Mereka juga mengutuk segala upaya penyalahgunaan dokumen-dokumen tersebut.
"Kini kami harus menghormati pengorbanannya dengan berkomitmen mewujudkan impiannya -- sebuah masyarakat yang berakar pada kasih sayang, persatuan, dan kesetaraan," kata keluarga Martin Luther King dalam pernyataannya.

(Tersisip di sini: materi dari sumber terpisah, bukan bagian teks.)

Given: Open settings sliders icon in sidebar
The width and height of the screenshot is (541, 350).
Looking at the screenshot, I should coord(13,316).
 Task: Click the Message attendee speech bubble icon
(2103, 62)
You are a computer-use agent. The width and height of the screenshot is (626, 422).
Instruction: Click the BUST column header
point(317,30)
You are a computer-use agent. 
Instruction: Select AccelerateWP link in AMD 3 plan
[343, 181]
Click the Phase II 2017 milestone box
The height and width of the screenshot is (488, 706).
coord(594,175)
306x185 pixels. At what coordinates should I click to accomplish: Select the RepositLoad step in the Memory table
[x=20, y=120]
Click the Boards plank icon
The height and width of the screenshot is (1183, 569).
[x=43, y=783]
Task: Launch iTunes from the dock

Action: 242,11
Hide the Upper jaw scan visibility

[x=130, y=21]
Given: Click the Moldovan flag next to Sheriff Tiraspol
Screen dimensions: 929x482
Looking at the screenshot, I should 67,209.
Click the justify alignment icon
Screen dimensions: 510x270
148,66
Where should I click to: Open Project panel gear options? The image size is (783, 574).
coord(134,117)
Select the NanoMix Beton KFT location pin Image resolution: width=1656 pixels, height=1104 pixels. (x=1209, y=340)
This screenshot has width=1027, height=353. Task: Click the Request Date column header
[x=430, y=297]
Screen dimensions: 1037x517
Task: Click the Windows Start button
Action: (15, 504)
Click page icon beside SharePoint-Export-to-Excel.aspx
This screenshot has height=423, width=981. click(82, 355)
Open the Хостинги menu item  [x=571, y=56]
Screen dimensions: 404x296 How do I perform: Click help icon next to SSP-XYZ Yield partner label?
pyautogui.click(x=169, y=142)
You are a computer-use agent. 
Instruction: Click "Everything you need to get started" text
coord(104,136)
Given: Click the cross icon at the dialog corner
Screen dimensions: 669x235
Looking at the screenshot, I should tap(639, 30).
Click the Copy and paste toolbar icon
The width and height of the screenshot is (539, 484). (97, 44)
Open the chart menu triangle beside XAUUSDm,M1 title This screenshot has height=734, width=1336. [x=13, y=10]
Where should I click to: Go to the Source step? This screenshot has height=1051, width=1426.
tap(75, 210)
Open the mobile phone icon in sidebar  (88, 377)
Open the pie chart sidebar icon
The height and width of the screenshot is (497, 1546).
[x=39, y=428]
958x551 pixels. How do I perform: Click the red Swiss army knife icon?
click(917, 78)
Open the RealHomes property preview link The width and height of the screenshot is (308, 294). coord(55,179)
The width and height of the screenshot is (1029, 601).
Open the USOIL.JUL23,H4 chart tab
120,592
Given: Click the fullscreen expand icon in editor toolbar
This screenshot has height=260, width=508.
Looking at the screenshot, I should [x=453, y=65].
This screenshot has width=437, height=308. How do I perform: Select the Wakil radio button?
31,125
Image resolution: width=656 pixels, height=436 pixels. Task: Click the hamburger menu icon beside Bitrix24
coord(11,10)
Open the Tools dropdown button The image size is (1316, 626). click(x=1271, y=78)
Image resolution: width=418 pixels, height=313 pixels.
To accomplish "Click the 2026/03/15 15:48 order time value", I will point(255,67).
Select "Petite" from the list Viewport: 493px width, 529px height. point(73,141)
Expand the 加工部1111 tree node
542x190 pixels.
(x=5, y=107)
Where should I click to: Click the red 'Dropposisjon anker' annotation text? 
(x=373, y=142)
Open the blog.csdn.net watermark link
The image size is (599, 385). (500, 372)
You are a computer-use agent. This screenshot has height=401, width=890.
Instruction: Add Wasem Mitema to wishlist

"Selama ayah kami hidup, dia tanpa henti menjadi sasaran kampanye disinformasi dan pengawasan yang invansif, predatoris, dan sangat meresahkan yang didalangi oleh J. Edgar Hoover melalui Biro Investigasi Federal (FBI)," kata keluarga lagi, termasuk anak Martin Luther King yang masih hidup -- Martin III (67) dan Bernice (62).

Pelaku yang diidentifikasi bernama James Earl Ray mengaku membunuh Martin Luther King. Namun, pengakuan itu dia tarik kembali. Ray pun meninggal dunia di penjara pada 1998.
Keluarga Martin Luther King juga mengatakan telah mengajukan gugatan perdata di Tennessee pada 1999 yang menghasilkan kesimpulan bahwa Martin Luther King merupakan korban konspirasi yang melibatkan Loyd Jowers dan rekan-rekan konspirator lainnya, termasuk badan-badan pemerintah sebagai bagian dari skema yang lebih luas.
"Putusan tersebut juga menegaskan bahwa seseorang selain James Earl Ray merupakan penembak, dan bahwa Ray dijebak untuk menanggung kesalahan. Keluarga kami menilai putusan tersebut sebagai penegasan atas keyakinan yang telah lama kami pegang," kata keluarga.
Loyd Jowers dulunya merupakan petugas kepolisian Memphis. Dalam wawancara dengan program Prime Time Live di ABC pada 1993, dia mengaku berpartisipasi dalam rencana untuk membunuh Martin Luther King.
Kementerian Kehakiman pada 2023 melaporkan klaim Jowers itu meragukan.